*** Opening of Listed records ***

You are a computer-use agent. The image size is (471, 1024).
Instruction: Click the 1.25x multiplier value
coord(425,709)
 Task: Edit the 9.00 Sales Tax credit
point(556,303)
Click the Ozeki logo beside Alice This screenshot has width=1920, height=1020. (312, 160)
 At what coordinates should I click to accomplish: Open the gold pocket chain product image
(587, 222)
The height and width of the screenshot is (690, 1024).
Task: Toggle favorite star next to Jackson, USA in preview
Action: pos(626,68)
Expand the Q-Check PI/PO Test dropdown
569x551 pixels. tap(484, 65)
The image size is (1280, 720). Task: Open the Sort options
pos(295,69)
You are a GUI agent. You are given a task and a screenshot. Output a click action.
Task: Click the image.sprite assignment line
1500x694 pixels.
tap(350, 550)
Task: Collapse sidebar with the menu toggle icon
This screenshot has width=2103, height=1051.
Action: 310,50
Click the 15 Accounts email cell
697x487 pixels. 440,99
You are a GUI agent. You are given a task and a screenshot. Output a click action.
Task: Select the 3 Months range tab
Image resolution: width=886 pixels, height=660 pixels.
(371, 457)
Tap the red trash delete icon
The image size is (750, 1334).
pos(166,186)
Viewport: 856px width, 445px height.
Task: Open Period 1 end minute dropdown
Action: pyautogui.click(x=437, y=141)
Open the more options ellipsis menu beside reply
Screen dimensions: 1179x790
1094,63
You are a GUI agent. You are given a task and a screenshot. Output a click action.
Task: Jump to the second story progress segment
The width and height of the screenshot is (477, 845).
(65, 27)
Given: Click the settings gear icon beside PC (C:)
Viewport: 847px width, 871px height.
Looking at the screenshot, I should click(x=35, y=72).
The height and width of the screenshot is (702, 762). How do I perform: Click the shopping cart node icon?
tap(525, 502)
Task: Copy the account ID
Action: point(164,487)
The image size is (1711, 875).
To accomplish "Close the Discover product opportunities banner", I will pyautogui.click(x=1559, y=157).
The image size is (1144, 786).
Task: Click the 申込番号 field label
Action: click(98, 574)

*** Close of Listed records ***

What the exercise asks |
Looking at the records above, please output exactly the lines that run from the one holding "Click the Ozeki" to the final line, and only those.

Response to the task |
Click the Ozeki logo beside Alice This screenshot has width=1920, height=1020. (312, 160)
 At what coordinates should I click to accomplish: Open the gold pocket chain product image
(587, 222)
The height and width of the screenshot is (690, 1024).
Task: Toggle favorite star next to Jackson, USA in preview
Action: pos(626,68)
Expand the Q-Check PI/PO Test dropdown
569x551 pixels. tap(484, 65)
The image size is (1280, 720). Task: Open the Sort options
pos(295,69)
You are a GUI agent. You are given a task and a screenshot. Output a click action.
Task: Click the image.sprite assignment line
1500x694 pixels.
tap(350, 550)
Task: Collapse sidebar with the menu toggle icon
This screenshot has width=2103, height=1051.
Action: 310,50
Click the 15 Accounts email cell
697x487 pixels. 440,99
You are a GUI agent. You are given a task and a screenshot. Output a click action.
Task: Select the 3 Months range tab
Image resolution: width=886 pixels, height=660 pixels.
(371, 457)
Tap the red trash delete icon
The image size is (750, 1334).
pos(166,186)
Viewport: 856px width, 445px height.
Task: Open Period 1 end minute dropdown
Action: pyautogui.click(x=437, y=141)
Open the more options ellipsis menu beside reply
Screen dimensions: 1179x790
1094,63
You are a GUI agent. You are given a task and a screenshot. Output a click action.
Task: Jump to the second story progress segment
The width and height of the screenshot is (477, 845).
(65, 27)
Given: Click the settings gear icon beside PC (C:)
Viewport: 847px width, 871px height.
Looking at the screenshot, I should click(x=35, y=72).
The height and width of the screenshot is (702, 762). How do I perform: Click the shopping cart node icon?
tap(525, 502)
Task: Copy the account ID
Action: point(164,487)
The image size is (1711, 875).
To accomplish "Close the Discover product opportunities banner", I will pyautogui.click(x=1559, y=157).
The image size is (1144, 786).
Task: Click the 申込番号 field label
Action: click(98, 574)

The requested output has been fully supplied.